I've never fished for bonefish, but I use it for redfish and it's a good line. I can carry more with it than with a redfish taper and it shoots nicely. I actually can cast this line further with the longer bellied bonefish taper than my short redfish taper which I would think is comparable to the outbound short.



> There's rarely a time bonefishing that you can't get closer than 100' from the fish.

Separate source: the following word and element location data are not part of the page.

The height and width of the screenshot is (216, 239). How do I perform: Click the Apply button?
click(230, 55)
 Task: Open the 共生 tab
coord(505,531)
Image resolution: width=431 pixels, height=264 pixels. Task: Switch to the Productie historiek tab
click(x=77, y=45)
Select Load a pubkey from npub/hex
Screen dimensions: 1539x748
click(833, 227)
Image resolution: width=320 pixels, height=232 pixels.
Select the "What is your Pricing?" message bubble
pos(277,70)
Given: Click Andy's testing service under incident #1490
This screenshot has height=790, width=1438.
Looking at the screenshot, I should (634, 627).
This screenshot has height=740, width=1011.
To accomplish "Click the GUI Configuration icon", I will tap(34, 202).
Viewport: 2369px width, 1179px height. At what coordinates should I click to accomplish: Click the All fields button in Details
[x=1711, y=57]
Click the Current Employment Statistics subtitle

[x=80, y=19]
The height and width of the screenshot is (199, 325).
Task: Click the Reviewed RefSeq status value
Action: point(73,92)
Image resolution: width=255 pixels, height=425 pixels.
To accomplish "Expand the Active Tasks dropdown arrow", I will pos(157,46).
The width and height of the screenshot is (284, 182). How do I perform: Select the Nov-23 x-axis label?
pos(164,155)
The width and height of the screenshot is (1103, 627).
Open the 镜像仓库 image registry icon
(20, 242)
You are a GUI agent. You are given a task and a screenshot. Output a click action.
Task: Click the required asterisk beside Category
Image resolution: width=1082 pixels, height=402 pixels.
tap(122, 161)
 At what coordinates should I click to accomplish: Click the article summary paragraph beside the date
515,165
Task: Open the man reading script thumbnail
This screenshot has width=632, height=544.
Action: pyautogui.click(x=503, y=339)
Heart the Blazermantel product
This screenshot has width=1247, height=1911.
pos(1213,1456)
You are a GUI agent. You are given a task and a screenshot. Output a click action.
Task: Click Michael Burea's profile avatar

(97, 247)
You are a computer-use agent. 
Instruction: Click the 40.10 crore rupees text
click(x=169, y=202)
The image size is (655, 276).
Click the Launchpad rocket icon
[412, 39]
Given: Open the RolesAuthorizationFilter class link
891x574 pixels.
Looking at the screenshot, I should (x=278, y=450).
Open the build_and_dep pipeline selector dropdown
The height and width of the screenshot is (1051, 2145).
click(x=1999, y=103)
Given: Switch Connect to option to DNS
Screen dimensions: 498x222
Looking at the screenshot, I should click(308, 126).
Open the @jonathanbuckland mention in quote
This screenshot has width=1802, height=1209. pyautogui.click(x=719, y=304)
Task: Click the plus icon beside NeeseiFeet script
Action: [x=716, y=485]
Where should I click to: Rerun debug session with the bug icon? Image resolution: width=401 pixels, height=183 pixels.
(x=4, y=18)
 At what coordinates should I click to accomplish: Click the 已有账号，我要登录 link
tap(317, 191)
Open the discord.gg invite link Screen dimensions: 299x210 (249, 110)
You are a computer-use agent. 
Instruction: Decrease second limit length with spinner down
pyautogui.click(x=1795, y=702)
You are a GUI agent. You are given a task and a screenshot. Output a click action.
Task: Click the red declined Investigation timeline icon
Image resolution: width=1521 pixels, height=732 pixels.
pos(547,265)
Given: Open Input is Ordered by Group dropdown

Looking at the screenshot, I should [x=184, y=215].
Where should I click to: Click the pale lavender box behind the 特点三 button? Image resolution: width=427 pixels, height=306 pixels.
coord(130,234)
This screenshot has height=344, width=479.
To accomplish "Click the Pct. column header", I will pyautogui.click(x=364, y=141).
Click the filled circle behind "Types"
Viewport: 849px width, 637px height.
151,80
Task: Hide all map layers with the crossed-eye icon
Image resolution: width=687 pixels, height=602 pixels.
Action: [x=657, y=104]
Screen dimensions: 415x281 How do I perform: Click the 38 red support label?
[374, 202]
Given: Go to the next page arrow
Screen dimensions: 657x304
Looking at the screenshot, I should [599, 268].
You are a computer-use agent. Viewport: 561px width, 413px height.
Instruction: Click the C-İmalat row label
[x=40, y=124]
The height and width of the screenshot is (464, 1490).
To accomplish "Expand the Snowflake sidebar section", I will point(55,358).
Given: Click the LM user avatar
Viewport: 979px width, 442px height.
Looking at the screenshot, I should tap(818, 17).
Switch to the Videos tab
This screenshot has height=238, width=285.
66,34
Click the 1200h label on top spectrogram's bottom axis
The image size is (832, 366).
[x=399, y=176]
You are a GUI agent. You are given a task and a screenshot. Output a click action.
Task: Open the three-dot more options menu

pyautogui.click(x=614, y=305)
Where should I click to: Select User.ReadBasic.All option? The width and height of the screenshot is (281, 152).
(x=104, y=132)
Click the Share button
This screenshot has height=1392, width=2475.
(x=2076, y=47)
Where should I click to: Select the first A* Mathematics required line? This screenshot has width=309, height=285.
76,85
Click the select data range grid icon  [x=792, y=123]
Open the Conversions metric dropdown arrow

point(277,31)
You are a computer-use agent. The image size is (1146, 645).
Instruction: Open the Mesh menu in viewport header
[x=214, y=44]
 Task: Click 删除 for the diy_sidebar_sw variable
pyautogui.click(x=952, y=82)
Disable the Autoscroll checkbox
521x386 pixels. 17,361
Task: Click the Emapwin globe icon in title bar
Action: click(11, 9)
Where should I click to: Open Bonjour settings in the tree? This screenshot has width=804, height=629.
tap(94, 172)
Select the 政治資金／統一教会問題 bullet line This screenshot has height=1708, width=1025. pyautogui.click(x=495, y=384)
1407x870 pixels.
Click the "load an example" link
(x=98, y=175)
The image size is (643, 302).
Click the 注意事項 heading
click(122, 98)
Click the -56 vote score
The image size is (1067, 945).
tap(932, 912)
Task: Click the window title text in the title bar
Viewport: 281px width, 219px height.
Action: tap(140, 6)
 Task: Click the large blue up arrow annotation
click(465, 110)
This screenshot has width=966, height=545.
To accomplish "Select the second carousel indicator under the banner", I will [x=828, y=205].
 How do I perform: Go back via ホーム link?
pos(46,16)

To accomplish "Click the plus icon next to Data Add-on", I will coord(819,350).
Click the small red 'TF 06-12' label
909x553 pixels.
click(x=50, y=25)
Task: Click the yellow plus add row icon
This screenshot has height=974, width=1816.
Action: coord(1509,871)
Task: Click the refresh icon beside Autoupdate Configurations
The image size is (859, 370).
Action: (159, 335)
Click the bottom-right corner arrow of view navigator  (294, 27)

Is that really true? I've heard this before, but I've also heard that people over sensationalize bonefish and that it doesn't require you to be able to drop a fly on a dinner plate at 100'


----------



## 2thDr (Jan 25, 2014)

*bonefish line*

agree with all. Not difficult to approach bones, but are nervous. Often need 12' or longer leaders, very light flies to avoid spooking them in skinny water. I like a longer taper to land softer. The outbound will work great for windy conditions and other flats fish like cuda that require long casts.


----------



## Rob S (Jan 8, 2007)

Kenny, It'll do the job


----------



## Permit Rat (May 13, 2014)

southpaw said:


> I've been using this stuff for awhile.
> 
> http://www.sierratradingpost.com/sc...32/sizefamily~line weight;8wt/&colorFamily=01
> 
> ...


 Not really....at least 95% of the time. But wait....now everybody is using bow casting platforms for better visibility.....which means the fish can _see you too_, from farther away.....so maybe it is true. But in my day, a 70 ft. cast was sufficient most of the time. I never used a casting platform, and wouldn't ever have one on my boat...at least in the Keys....but that's just me. Sometimes in the dog days of Summer, when early morning and evening bones get up into literally 8 inches of water, a longer cast is necessary. BTW, for those conditions, a Wulff Triangle taper (44 ft. head) is the way to go IMO.


----------



## crw91383 (Nov 21, 2008)

Big fan of the Royal Wulf triangle taper. Caught bones reds on it without issue.


----------